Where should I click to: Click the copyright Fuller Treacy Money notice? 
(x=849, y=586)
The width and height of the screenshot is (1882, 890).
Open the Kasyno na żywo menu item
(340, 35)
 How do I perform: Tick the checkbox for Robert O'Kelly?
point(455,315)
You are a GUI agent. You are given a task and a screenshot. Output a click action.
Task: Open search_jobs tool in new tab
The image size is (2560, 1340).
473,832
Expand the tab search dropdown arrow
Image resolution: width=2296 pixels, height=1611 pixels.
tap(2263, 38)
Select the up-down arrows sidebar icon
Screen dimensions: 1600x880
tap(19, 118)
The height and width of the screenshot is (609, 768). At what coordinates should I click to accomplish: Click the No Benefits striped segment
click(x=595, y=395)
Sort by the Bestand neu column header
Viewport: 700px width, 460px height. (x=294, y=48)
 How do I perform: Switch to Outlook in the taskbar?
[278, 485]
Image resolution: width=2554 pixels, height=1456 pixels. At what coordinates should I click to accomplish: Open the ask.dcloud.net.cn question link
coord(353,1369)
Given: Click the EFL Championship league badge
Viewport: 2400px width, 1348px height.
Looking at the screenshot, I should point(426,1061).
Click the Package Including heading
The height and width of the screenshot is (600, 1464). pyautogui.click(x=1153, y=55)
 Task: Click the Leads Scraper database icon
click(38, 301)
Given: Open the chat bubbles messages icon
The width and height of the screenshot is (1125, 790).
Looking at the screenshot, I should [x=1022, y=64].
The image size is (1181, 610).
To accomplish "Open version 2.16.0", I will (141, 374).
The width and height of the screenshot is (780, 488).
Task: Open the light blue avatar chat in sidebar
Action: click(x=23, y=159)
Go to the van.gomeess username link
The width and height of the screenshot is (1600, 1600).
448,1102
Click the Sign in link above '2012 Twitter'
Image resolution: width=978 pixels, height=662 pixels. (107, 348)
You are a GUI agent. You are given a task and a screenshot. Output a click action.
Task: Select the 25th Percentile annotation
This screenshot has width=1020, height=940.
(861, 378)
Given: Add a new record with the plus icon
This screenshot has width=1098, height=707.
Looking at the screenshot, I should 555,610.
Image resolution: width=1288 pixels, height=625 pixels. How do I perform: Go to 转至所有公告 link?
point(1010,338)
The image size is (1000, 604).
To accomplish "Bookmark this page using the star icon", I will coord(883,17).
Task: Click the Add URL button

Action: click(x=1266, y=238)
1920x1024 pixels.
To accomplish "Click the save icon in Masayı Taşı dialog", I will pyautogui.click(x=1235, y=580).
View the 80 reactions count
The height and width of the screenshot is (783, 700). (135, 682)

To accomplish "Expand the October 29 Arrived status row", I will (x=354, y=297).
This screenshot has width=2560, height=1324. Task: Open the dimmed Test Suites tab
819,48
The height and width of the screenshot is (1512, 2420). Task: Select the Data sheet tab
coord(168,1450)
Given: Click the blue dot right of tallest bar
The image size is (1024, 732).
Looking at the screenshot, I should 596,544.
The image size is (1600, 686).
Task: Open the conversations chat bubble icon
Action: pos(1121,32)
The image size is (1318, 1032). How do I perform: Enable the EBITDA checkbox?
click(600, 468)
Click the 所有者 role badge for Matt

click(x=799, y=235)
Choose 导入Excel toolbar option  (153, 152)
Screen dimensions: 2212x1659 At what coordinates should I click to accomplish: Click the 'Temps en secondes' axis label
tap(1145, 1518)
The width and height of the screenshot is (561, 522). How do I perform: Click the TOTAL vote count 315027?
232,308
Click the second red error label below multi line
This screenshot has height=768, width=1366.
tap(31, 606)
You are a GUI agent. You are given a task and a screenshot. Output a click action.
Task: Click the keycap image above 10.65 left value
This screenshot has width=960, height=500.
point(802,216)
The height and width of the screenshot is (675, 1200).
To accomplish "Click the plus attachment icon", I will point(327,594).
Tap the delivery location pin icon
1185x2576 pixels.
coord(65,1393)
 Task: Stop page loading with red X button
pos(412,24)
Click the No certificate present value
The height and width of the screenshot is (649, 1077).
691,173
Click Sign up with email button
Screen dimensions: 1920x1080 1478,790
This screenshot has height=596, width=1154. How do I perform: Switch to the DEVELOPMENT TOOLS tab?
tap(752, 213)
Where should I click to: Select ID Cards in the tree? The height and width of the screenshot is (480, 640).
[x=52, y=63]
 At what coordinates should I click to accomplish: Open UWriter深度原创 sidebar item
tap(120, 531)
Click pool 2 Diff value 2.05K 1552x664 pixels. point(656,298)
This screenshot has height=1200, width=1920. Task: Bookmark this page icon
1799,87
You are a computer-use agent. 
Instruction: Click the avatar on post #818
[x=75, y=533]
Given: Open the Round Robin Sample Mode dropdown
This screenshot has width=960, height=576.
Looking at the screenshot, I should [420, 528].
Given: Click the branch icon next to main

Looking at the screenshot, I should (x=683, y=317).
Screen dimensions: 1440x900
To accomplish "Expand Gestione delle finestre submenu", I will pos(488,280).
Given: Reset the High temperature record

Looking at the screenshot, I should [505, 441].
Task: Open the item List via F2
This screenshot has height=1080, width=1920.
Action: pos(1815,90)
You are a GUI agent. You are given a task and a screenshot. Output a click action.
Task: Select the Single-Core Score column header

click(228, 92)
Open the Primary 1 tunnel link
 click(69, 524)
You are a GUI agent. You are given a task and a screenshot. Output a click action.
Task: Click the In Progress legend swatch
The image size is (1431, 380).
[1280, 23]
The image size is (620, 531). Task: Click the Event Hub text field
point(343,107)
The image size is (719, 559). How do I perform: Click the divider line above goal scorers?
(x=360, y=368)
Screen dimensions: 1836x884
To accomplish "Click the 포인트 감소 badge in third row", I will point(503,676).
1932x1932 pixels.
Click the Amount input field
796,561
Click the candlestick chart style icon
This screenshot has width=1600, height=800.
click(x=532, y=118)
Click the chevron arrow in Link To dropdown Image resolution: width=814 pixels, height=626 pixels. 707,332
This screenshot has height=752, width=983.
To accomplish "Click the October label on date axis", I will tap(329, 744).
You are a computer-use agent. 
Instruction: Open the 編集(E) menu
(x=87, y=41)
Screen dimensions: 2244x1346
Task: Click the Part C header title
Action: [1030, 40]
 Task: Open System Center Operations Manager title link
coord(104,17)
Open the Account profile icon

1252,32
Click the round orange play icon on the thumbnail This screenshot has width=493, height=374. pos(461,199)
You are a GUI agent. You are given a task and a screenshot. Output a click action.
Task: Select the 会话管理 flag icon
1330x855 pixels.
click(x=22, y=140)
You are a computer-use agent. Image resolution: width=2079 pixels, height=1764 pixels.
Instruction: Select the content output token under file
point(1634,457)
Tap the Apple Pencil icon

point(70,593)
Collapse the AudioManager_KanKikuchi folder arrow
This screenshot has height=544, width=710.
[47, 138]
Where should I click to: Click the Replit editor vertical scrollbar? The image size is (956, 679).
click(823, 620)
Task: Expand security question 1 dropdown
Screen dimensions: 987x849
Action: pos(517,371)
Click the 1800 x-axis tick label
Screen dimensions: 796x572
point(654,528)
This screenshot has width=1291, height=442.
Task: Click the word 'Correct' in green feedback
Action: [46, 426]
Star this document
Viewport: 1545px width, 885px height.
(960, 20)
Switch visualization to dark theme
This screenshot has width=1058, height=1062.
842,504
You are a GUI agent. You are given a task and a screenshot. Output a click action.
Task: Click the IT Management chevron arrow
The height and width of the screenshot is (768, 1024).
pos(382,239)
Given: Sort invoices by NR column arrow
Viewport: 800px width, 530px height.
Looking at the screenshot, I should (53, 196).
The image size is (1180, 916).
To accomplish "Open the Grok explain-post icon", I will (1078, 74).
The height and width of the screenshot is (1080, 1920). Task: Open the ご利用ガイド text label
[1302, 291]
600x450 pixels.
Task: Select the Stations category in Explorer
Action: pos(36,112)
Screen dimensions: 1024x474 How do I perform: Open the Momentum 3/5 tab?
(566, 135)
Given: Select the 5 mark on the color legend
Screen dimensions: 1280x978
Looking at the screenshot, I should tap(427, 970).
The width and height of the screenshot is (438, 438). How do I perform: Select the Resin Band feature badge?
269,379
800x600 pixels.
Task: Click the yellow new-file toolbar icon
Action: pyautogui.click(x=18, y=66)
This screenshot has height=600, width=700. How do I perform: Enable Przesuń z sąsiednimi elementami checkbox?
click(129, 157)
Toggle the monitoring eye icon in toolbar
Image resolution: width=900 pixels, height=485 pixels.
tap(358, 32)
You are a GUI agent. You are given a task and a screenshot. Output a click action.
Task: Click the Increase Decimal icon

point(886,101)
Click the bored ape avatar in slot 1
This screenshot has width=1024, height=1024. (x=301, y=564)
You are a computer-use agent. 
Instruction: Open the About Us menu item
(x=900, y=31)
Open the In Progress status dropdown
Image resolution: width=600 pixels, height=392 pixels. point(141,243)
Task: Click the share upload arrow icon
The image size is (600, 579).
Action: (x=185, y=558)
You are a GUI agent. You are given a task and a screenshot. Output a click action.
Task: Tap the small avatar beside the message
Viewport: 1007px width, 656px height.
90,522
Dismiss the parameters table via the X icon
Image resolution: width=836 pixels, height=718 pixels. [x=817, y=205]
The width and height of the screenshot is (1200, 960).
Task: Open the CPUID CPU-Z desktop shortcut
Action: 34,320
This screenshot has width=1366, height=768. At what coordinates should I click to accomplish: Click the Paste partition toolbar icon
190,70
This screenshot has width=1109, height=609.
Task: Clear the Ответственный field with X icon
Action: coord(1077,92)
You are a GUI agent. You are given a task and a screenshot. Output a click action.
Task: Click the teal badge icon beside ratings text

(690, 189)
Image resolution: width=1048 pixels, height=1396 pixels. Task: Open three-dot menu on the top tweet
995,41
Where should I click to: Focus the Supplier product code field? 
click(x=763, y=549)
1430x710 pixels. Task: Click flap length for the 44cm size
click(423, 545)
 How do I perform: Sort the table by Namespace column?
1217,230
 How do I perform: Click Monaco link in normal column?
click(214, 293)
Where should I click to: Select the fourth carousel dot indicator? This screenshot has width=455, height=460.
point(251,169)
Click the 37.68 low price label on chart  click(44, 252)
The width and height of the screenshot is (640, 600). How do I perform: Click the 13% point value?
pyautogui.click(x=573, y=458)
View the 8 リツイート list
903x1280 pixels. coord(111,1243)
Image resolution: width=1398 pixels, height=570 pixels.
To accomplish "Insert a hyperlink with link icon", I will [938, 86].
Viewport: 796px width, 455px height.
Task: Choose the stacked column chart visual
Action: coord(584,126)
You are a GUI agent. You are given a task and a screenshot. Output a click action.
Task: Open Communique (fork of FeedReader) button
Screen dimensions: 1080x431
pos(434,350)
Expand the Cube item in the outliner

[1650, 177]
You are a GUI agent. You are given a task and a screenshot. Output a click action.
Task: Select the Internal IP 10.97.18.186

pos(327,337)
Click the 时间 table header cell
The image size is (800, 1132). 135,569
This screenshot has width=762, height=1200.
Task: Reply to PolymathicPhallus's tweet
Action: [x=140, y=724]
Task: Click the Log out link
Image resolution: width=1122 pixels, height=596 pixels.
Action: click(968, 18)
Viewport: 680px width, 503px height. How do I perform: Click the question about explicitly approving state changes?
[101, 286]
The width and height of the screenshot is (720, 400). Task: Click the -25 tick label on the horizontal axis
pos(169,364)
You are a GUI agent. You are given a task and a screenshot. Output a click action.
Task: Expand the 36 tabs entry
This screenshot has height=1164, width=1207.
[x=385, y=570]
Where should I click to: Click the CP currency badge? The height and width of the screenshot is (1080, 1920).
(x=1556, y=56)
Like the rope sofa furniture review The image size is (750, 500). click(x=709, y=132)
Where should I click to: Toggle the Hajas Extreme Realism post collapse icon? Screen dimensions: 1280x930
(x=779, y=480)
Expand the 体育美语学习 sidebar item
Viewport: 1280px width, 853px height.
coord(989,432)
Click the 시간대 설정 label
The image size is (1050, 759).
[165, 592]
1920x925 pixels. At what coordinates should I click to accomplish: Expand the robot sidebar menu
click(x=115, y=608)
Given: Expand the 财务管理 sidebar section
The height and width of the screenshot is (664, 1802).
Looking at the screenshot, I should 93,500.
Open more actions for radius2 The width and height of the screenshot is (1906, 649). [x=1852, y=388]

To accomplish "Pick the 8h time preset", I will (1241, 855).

▶ [SET PROBLEM]:
Please retype the records exactly, starting with the line that contains "Click Sign up with email button" and going on through the line that contains "click(69, 524)".

▶ [TASK RESULT]:
Click Sign up with email button
Screen dimensions: 1920x1080 1478,790
This screenshot has height=596, width=1154. How do I perform: Switch to the DEVELOPMENT TOOLS tab?
tap(752, 213)
Where should I click to: Select ID Cards in the tree? The height and width of the screenshot is (480, 640).
[x=52, y=63]
 At what coordinates should I click to accomplish: Open UWriter深度原创 sidebar item
tap(120, 531)
Click pool 2 Diff value 2.05K 1552x664 pixels. point(656,298)
This screenshot has height=1200, width=1920. Task: Bookmark this page icon
1799,87
You are a computer-use agent. 
Instruction: Click the avatar on post #818
[x=75, y=533]
Given: Open the Round Robin Sample Mode dropdown
This screenshot has width=960, height=576.
Looking at the screenshot, I should [420, 528].
Given: Click the branch icon next to main

Looking at the screenshot, I should (x=683, y=317).
Screen dimensions: 1440x900
To accomplish "Expand Gestione delle finestre submenu", I will pos(488,280).
Given: Reset the High temperature record

Looking at the screenshot, I should [505, 441].
Task: Open the item List via F2
This screenshot has height=1080, width=1920.
Action: pos(1815,90)
You are a GUI agent. You are given a task and a screenshot. Output a click action.
Task: Select the Single-Core Score column header

click(228, 92)
Open the Primary 1 tunnel link
 click(69, 524)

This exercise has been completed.